Consultora Amamentação Informação
Consultora Amamentação Informação
Consultora em amamentação, ensine o correto, pois sua paciente já ouviu muita coisa!
Informação correta: o diferencial que muda a experiência da mãe
É cada vez mais comum que mães cheguem ao atendimento de amamentação já sobrecarregadas por conselhos, comentários e orientações de diferentes fontes. Frequentemente, essas informações são contraditórias, imprecisas ou até prejudiciais. Por isso, consultora em amamentação, ensinar o correto é mais do que uma tarefa técnica: é uma forma de cuidar da saúde física e emocional dessa mulher.
Além disso, com o fácil acesso à internet, redes sociais e grupos de maternidade, muitas mães recebem recomendações baseadas em experiências pessoais e não em evidências científicas. Embora essas trocas sejam valiosas do ponto de vista emocional, não substituem a orientação profissional qualificada. Assim, cabe a você, enfermeira ou consultora, ser a ponte entre a informação segura e a prática efetiva da amamentação.
A escuta acolhedora vem antes da correção
Antes de corrigir qualquer mito ou prática inadequada, é essencial escutar com empatia.
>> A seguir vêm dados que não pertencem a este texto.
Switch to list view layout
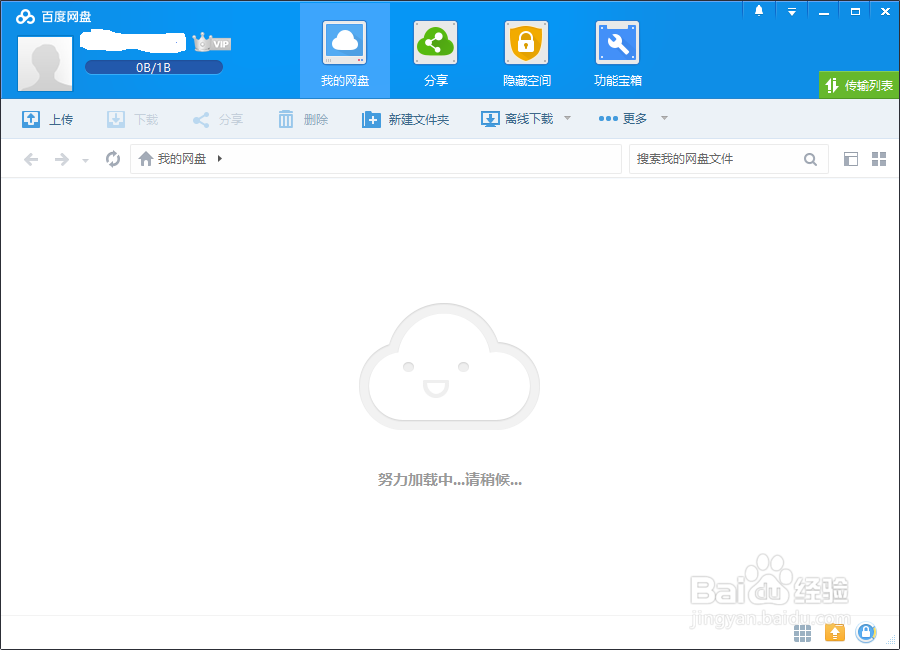This screenshot has width=900, height=650. 851,158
Na maioria das vezes, a paciente não repete mitos por teimosia, mas sim por medo, insegurança ou simplesmente por confiar em quem os transmitiu. Portanto, comece o atendimento validando a sua experiência, reconhecendo seu esforço e, só então, oferecendo informações baseadas em ciência.
Por exemplo, ao invés de dizer que algo está errado, prefira frases como:
“Essa é uma dúvida muito comum. Muitas pessoas realmente falam isso, mas hoje sabemos que há outra forma mais segura de fazer.”
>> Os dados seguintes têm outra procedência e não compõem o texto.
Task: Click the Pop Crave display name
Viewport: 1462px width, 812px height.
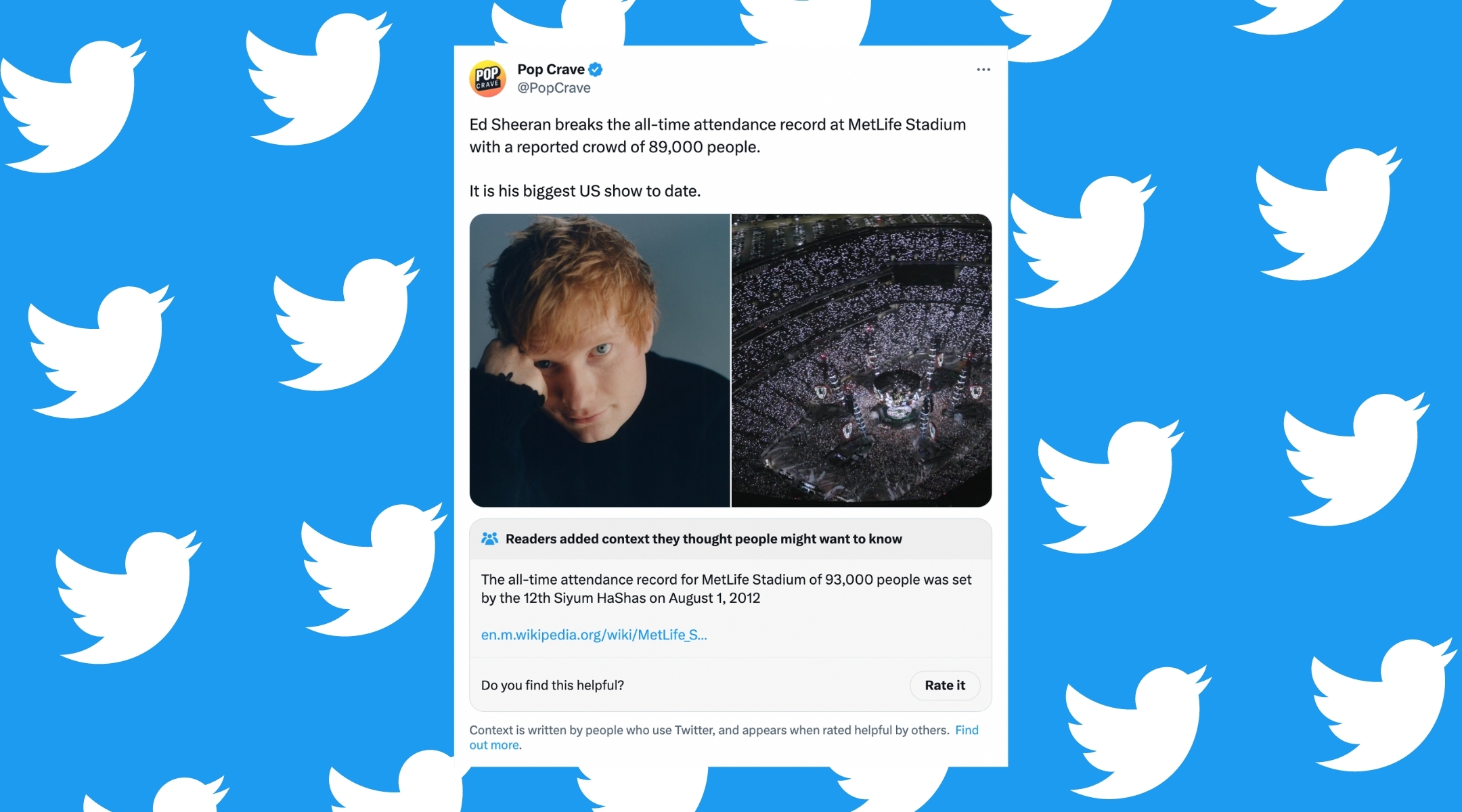Action: (551, 69)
Dessa forma, a mãe se sente respeitada, não julgada, e fica mais aberta para absorver novos conhecimentos.
Além disso, use recursos visuais, gestuais e práticos para facilitar o entendimento. Sempre que possível, demonstre com bonecos, imagens ou na própria mãe e bebê, respeitando o momento e o ritmo de ambos.
Orientações que fazem a diferença
A seguir, destacamos algumas orientações simples, porém fundamentais, que você pode reforçar nos atendimentos:
- Primeiro, a pega correta evita dor e garante boa transferência de leite.
- Em segundo lugar, a livre demanda respeita o ritmo do bebê e favorece a produção de leite.
- Além disso, o contato pele a pele fortalece o vínculo e acalma o recém-nascido.
- Outro ponto essencial é orientar sobre os sinais precoces de fome, evitando que o bebê chore para mamar.
- Por fim, esclarecer que o choro nem sempre está relacionado à fome ajuda a reduzir a ansiedade materna.
Em conclusão, ser consultora em amamentação é mais do que ensinar técnicas: é desconstruir mitos com delicadeza, reconstruir saberes com base em evidências e apoiar com escuta ativa. Lembre-se: sua paciente já ouviu muita coisa. Agora, ela precisa de alguém que ensine com clareza, acolhimento e confiança.